# SET EXERCISE:
Print all of the data below line for line without any changes, leaving out the pictures.

-- START DATASET RECORDS --

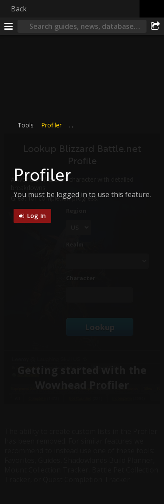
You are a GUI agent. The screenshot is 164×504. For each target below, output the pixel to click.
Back (19, 9)
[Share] (155, 26)
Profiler (51, 125)
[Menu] (8, 26)
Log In (35, 215)
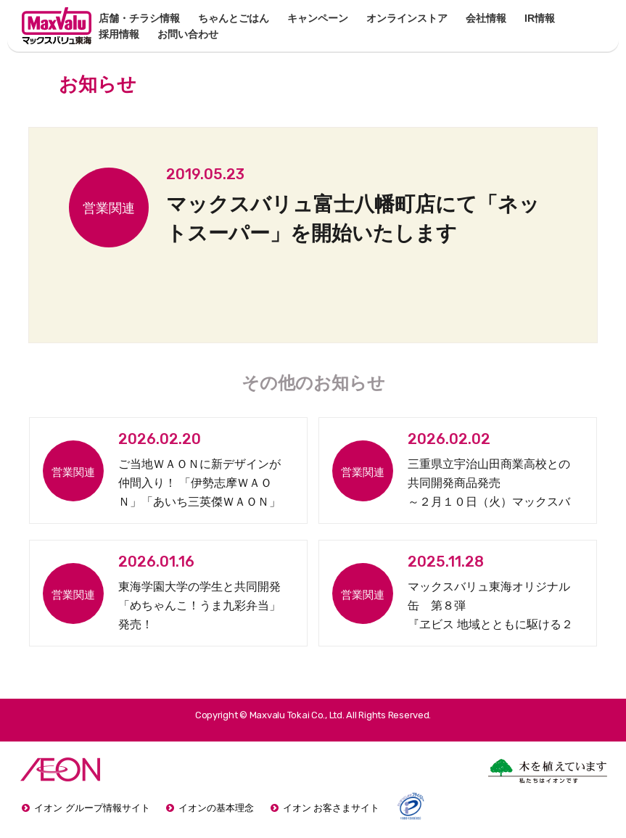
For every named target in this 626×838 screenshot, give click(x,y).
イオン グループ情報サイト (92, 807)
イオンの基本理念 (216, 807)
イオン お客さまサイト (331, 807)
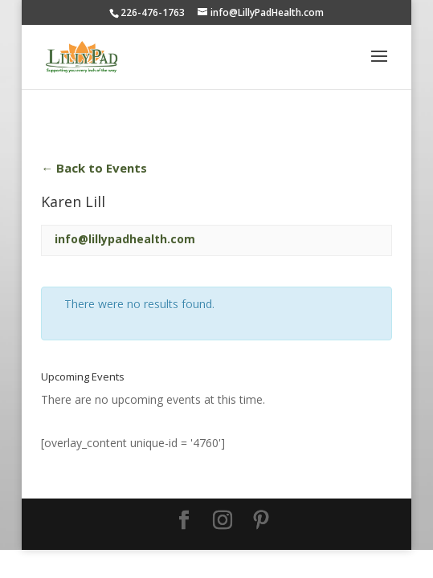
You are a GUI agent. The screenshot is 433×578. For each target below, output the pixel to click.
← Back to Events (94, 168)
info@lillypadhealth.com (125, 238)
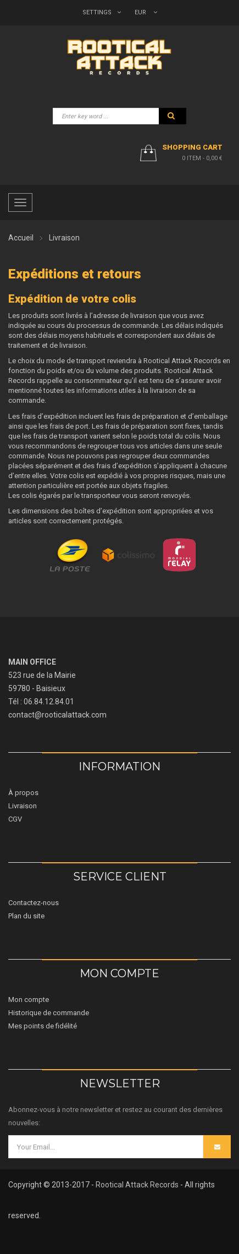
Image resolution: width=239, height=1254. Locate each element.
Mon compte (28, 999)
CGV (15, 819)
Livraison (22, 806)
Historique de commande (48, 1013)
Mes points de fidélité (42, 1026)
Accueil (21, 237)
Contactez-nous (33, 903)
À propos (23, 792)
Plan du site (26, 916)
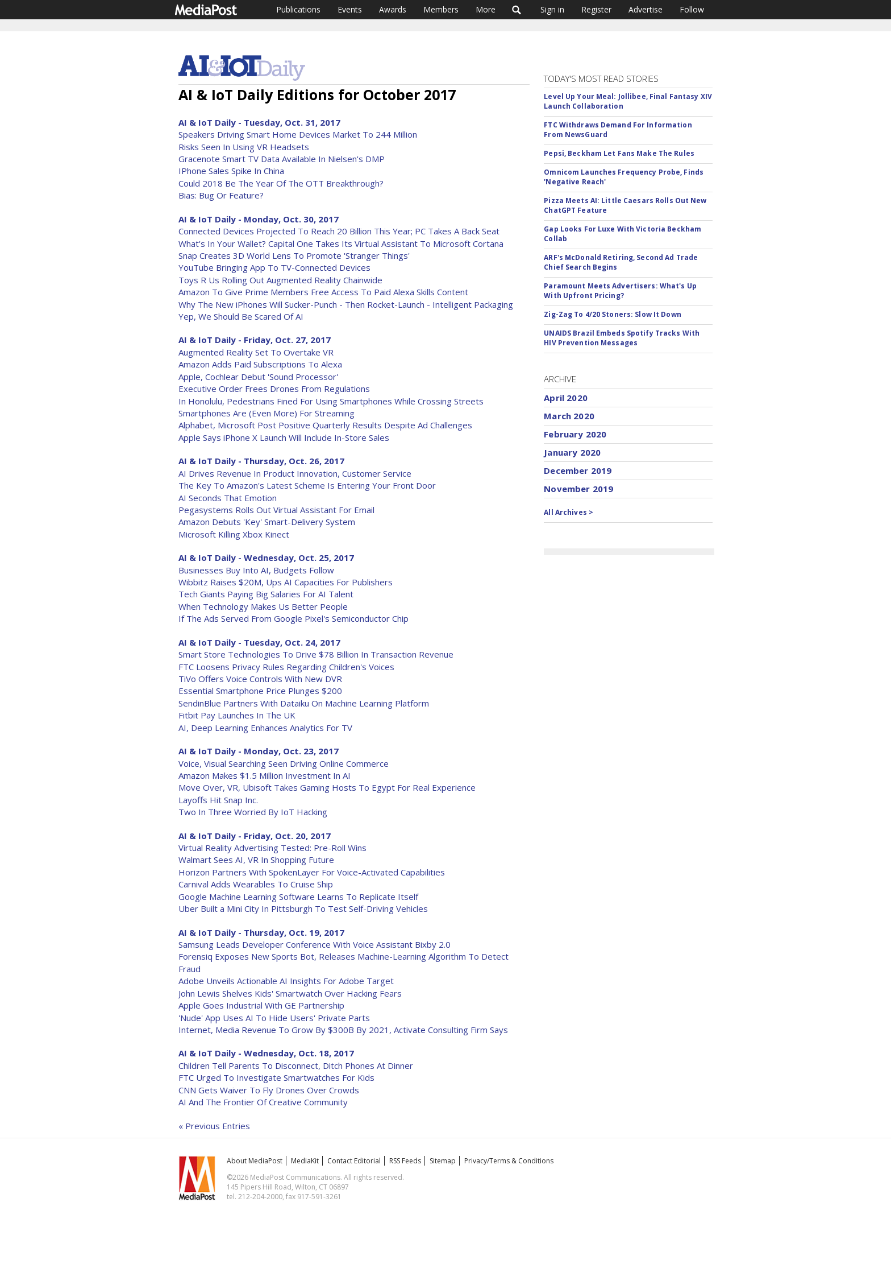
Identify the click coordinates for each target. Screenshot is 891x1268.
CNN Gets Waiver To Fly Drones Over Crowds (268, 1090)
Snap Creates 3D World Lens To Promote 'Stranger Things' (294, 255)
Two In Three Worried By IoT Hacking (252, 811)
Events (350, 9)
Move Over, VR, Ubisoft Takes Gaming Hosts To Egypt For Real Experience (327, 787)
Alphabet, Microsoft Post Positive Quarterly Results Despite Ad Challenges (325, 425)
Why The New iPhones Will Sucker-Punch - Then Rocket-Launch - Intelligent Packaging (345, 304)
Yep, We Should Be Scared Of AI (240, 316)
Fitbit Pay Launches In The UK (236, 715)
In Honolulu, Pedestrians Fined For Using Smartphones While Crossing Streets (331, 401)
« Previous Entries (214, 1125)
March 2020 (569, 416)
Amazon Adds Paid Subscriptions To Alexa (260, 364)
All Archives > (568, 512)
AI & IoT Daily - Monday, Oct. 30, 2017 (258, 219)
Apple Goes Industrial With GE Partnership (261, 1005)
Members (441, 9)
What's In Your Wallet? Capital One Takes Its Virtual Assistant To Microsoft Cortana (340, 243)
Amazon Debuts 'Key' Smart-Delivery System (266, 521)
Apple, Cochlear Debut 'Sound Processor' (258, 376)
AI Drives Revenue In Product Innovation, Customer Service (294, 473)
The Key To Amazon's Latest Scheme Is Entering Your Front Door (307, 485)
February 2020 (575, 434)
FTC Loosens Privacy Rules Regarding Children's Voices (286, 666)
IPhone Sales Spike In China (231, 170)
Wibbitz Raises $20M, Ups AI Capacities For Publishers (285, 582)
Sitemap (443, 1161)
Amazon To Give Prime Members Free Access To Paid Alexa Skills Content (323, 292)
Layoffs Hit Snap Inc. (218, 800)
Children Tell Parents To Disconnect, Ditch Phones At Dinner (295, 1065)
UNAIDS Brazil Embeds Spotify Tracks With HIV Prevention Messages (622, 338)
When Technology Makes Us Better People (263, 606)
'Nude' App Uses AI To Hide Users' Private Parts (274, 1017)
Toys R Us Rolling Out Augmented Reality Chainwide (280, 280)
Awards (392, 9)
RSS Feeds (405, 1161)
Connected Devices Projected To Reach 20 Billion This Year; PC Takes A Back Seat (338, 231)
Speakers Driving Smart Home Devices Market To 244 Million (297, 134)
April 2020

-- END DATASET RECORDS --

# RESULT OF THE EXERCISE:
You are a GUI agent. The screenshot is 164×504. For each target below, output the pixel to click.
Back (19, 9)
[Share] (155, 26)
Profiler (51, 125)
[Menu] (8, 26)
Log In (35, 215)
For every named target in this 626×838 screenshot, give click(x,y).
イオン グループ情報サイト (92, 807)
イオンの基本理念 (216, 807)
イオン お客さまサイト (331, 807)
You are a GUI agent. The screenshot is 433×578. For each target below, output the pixel to click.
← Back to Events (94, 168)
info@lillypadhealth.com (125, 238)
Image resolution: width=239, height=1254. Locate each element.
Mon compte (28, 999)
CGV (15, 819)
Livraison (22, 806)
Historique de commande (48, 1013)
Mes points de fidélité (42, 1026)
Accueil (21, 237)
Contactez-nous (33, 903)
À propos (23, 792)
Plan du site (26, 916)
Identify the click coordinates for each target. Screenshot is 891x1268.
CNN Gets Waiver To Fly Drones Over Crowds (268, 1090)
Snap Creates 3D World Lens To Promote 'Stranger Things' (294, 255)
Two In Three Worried By IoT Hacking (252, 811)
Events (350, 9)
Move Over, VR, Ubisoft Takes Gaming Hosts To Egypt For Real Experience (327, 787)
Alphabet, Microsoft Post Positive Quarterly Results Despite Ad Challenges (325, 425)
Why The New iPhones Will Sucker-Punch - Then Rocket-Launch - Intelligent Packaging (345, 304)
Yep, We Should Be Scared Of AI (240, 316)
Fitbit Pay Launches In The UK (236, 715)
In Honolulu, Pedestrians Fined For Using Smartphones While Crossing Streets (331, 401)
« Previous Entries (214, 1125)
March 2020 (569, 416)
Amazon Adds Paid Subscriptions To Alexa (260, 364)
All Archives > (568, 512)
AI & IoT Daily - Monday, Oct. 30, 2017 (258, 219)
Apple Goes Industrial With GE Partnership (261, 1005)
Members (441, 9)
What's In Your Wallet? Capital One Takes Its Virtual Assistant To Microsoft Cortana (340, 243)
Amazon Debuts 'Key' Smart-Delivery System (266, 521)
Apple, Cochlear Debut 'Sound Processor' (258, 376)
AI Drives Revenue In Product Innovation, Customer Service (294, 473)
The Key To Amazon's Latest Scheme Is Entering Your Front Door (307, 485)
February 2020 (575, 434)
FTC Loosens Privacy Rules Regarding Children's Voices (286, 666)
IPhone Sales Spike In China (231, 170)
Wibbitz Raises $20M, Ups AI Capacities For Publishers (285, 582)
Sitemap (443, 1161)
Amazon To Give Prime Members Free Access To Paid Alexa Skills Content (323, 292)
Layoffs Hit Snap Inc. (218, 800)
Children Tell Parents To Disconnect, Ditch Phones At Dinner (295, 1065)
UNAIDS Brazil Embeds Spotify Tracks With HIV Prevention Messages (622, 338)
When Technology Makes Us Better People (263, 606)
'Nude' App Uses AI To Hide Users' Private Parts (274, 1017)
Toys R Us Rolling Out Augmented Reality Chainwide (280, 280)
Awards (392, 9)
RSS Feeds (405, 1161)
Connected Devices Projected To Reach 20 Billion This Year; PC Takes A Back Seat (338, 231)
Speakers Driving Smart Home Devices Market To 244 Million (297, 134)
April 2020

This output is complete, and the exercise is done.